### WHAT YOU WILL DO
Your task is to repeat the records exactly from the line containing "827x1200 pixels. Task: Toggle" onward, through the final line.

═══ SUPPLIED INFORMATION ═══

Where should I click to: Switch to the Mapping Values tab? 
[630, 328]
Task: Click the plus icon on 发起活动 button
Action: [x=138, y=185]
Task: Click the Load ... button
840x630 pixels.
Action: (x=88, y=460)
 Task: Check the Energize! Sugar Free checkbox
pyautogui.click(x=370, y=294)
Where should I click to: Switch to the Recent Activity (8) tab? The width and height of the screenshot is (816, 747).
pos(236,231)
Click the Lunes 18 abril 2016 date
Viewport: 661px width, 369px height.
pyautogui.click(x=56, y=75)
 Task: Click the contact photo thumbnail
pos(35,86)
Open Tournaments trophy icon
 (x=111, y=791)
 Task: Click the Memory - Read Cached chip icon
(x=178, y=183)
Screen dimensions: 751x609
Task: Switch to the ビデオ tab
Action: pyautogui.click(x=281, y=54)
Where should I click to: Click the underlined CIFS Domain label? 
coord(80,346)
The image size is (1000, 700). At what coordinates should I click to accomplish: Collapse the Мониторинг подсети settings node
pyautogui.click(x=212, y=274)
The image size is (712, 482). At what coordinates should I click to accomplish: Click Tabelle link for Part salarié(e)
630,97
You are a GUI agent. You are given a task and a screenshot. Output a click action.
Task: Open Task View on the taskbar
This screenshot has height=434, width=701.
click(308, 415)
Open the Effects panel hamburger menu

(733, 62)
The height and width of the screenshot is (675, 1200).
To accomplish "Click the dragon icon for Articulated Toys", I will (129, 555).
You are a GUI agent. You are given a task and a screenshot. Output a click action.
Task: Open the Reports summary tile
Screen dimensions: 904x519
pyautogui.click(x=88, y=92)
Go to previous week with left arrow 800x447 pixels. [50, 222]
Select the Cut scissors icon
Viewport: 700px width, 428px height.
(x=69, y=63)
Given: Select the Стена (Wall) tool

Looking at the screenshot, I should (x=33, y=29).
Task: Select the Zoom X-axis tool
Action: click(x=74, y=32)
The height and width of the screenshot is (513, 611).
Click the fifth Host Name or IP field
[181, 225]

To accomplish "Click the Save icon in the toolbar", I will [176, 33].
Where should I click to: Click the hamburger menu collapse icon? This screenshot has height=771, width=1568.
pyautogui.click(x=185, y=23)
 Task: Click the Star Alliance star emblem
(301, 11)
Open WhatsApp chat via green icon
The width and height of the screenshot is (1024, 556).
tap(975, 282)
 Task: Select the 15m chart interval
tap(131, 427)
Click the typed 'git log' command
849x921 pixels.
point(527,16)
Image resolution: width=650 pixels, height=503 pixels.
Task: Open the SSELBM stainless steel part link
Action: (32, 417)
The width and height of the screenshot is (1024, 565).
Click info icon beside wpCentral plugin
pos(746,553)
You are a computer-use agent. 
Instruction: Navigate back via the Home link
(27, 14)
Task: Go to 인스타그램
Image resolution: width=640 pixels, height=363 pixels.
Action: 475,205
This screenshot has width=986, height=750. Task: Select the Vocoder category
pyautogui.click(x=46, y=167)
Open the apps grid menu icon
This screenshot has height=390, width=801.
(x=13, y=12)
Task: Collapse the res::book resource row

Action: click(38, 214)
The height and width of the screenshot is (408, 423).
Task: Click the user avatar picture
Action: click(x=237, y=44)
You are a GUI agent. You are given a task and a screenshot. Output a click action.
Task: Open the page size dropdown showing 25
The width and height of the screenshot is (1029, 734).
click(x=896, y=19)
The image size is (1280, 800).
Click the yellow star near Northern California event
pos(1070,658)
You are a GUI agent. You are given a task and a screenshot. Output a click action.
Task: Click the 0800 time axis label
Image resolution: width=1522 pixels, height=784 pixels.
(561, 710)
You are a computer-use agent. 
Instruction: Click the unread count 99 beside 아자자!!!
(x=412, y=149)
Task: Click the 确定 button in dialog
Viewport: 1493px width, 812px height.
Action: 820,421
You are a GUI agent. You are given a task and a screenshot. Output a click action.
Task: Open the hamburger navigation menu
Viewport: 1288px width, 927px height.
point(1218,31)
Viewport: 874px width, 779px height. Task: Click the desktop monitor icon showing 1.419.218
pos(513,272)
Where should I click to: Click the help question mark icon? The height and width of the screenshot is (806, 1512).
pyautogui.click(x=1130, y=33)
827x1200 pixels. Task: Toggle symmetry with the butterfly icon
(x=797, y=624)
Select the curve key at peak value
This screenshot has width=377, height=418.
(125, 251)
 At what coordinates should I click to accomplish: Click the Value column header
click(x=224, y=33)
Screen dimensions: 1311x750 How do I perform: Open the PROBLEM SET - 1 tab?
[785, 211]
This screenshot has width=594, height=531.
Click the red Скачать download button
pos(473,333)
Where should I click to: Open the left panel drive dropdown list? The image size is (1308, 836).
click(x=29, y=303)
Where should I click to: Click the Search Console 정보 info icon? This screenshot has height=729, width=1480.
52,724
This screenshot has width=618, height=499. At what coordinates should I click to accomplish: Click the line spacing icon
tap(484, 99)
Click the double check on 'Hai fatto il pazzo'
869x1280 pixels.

═══

### EXERCISE RESPONSE
827x1200 pixels. Task: Toggle symmetry with the butterfly icon
(x=797, y=624)
Select the curve key at peak value
This screenshot has width=377, height=418.
(125, 251)
 At what coordinates should I click to accomplish: Click the Value column header
click(x=224, y=33)
Screen dimensions: 1311x750 How do I perform: Open the PROBLEM SET - 1 tab?
[785, 211]
This screenshot has width=594, height=531.
Click the red Скачать download button
pos(473,333)
Where should I click to: Open the left panel drive dropdown list? The image size is (1308, 836).
click(x=29, y=303)
Where should I click to: Click the Search Console 정보 info icon? This screenshot has height=729, width=1480.
52,724
This screenshot has width=618, height=499. At what coordinates should I click to accomplish: Click the line spacing icon
tap(484, 99)
Click the double check on 'Hai fatto il pazzo'
869x1280 pixels.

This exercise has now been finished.